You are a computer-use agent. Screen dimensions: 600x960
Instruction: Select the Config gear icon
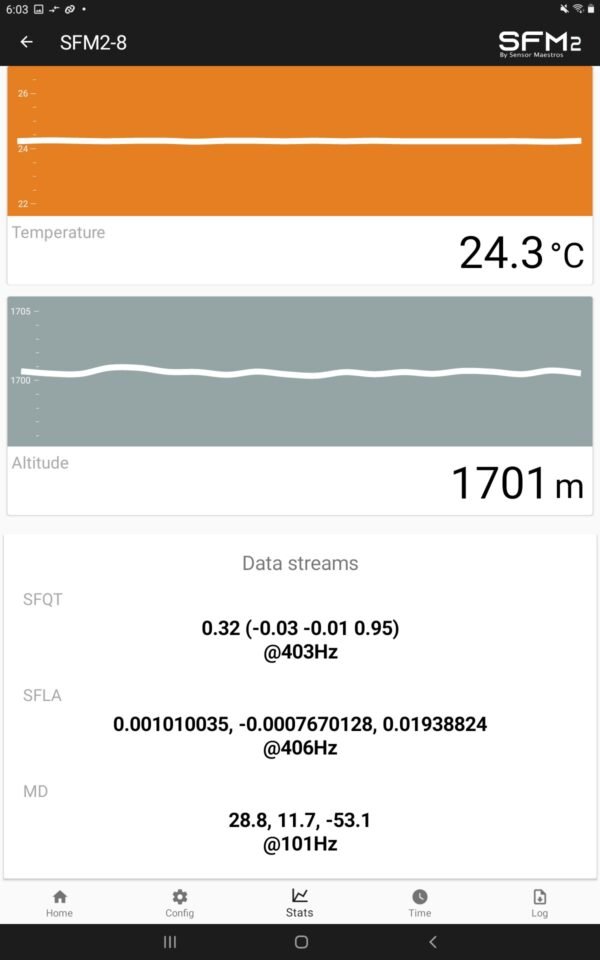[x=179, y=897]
------------------------------
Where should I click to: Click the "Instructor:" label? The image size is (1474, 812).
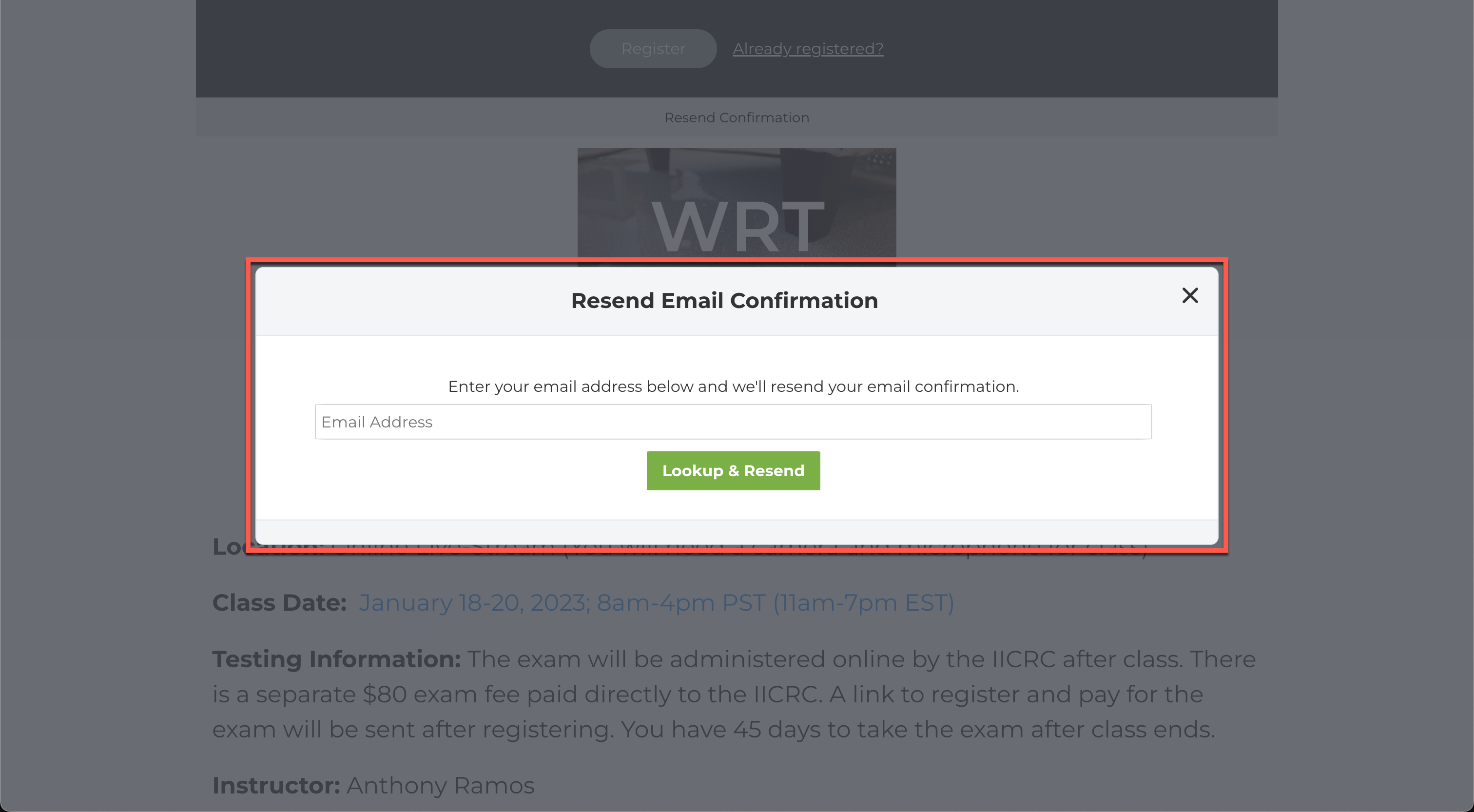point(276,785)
------------------------------
Task to carry out —
In the records, from the line containing "You are a computer-use" through the line containing "[x=179, y=897]", swap "Config" for "Settings" and leave everything else unchanged. Return only those lines and omit the pictures.

Output of the exercise —
You are a computer-use agent. Screen dimensions: 600x960
Instruction: Select the Settings gear icon
[x=179, y=897]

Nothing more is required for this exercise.